DEĞİŞİKLİKLER… Genel Sekreter Ban’ın Kıbrıs raporu ile ilgili Kıbrıs Rum basınında çıkan haberlere göre raporda eşit mesafe taktiği güdülüyor, çok taraflı konferans sağlamlaştırılıyor, zaman sınırı değiştiriliyor.
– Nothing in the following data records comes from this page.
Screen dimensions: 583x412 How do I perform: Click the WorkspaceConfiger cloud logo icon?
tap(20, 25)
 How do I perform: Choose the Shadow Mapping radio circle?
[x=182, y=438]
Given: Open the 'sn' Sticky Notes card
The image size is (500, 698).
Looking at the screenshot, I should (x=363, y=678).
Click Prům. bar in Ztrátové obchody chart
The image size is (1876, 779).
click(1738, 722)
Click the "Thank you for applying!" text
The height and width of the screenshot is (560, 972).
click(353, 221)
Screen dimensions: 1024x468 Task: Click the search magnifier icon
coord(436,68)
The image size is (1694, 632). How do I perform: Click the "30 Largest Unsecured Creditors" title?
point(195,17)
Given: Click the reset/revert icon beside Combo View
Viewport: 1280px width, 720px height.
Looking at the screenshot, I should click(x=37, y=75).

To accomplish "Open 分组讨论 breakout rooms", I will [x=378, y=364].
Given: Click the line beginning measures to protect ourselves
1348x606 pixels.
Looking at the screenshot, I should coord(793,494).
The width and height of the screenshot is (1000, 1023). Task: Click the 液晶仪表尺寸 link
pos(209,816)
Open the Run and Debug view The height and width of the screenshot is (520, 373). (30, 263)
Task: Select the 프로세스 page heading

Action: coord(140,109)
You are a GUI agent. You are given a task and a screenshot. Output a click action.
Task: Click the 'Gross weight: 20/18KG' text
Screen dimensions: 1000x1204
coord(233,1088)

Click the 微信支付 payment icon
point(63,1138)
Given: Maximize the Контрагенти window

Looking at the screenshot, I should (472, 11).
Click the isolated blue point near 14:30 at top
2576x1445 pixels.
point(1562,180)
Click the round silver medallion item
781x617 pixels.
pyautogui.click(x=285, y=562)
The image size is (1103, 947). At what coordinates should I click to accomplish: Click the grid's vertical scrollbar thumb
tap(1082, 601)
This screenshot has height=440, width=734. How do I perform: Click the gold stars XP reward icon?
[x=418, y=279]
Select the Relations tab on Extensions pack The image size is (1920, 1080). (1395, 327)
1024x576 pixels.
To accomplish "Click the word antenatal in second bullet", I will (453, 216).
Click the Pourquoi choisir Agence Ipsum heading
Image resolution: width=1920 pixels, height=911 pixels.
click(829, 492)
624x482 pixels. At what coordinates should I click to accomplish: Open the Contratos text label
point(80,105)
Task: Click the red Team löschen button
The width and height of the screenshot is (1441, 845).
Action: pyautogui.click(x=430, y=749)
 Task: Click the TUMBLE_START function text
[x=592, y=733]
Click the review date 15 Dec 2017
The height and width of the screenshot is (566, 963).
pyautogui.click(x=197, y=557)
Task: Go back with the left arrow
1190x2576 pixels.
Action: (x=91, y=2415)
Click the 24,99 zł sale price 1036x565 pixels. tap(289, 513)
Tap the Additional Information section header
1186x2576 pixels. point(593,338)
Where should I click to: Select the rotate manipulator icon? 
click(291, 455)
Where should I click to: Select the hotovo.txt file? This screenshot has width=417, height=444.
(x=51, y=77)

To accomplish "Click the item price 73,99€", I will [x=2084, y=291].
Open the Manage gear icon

Buna göre yeni zaman sınırı 2013

BM Genel Sekreteri Ban Ki-Moon’un gündemdeki yeni Kıbrıs raporunun sürprizler içerebileceği gerekçesiyle Güney Kıbrıs’ta tedirginlik yarattığı kaydedildi.
Fileleftheros, “BM: Sorumluluklar ve Baskılar Yüklüyor... Genel Sekreter’den ‘Eşit Mesafe’, Zaman Sınırı Değişikliği ve Görüş Birliklerinin Kapatılması” başlıklı haberinde, BM’nin Kıbrıs sorununa ilişkin zaman sınırını değiştirip 2013’le ilgili projeler yaptığını ve müzakerecilerin tavırlarını eşit mesafeyi koruyarak ‘iğnelemeye’ çalıştığını yazdı.
BM yetkililerinin taktiklerini Greentree-2 ve sonrasında ortaya çıkan olgular temelinde yeniden şekillendirdiklerini, bütün bu gelişmelerin Genel Sekreter’in masasında duran ve yayımlanması beklenen raporunda kaydedildiğini yazan gazete, BM’nin bir dizi eksen temelinde hareket edeceğinin ortada olduğuna işaret etti.

MÜZAKERELERE DEVAM


Gazete’nin haberine göre, raporda Pascoe ve Downer tarafından doğrudan müzakereler prosedürünün 1 Temmuz sonrasında da devam etmesine karar verildi ve Şubat 2013’te yapılacak başkanlık seçimleri, bir sonraki düğüm noktası olarak belirlendi. 
Gazeteye göre Kıbrıs Rum tarafı, Türk tarafının kamuoyu önünde de dile getirdiği, “Kıbrıs sorunu Kıbrıs Cumhuriyeti’nin AB dönem başkanlığının başlayacağı 1 Temmuz’a kadar çözülmezse B planı uygulanacak” tezinden vazgeçmeye ikna edilmesini istiyor. Bu arada Downer’ın grubunun, başkanlık seçimleriyle ilgi olarak adaylarla şekillenen sahneyi incelediği ve atılacak adımların seçimlerden çıkacak sonuca göre belirleyecek.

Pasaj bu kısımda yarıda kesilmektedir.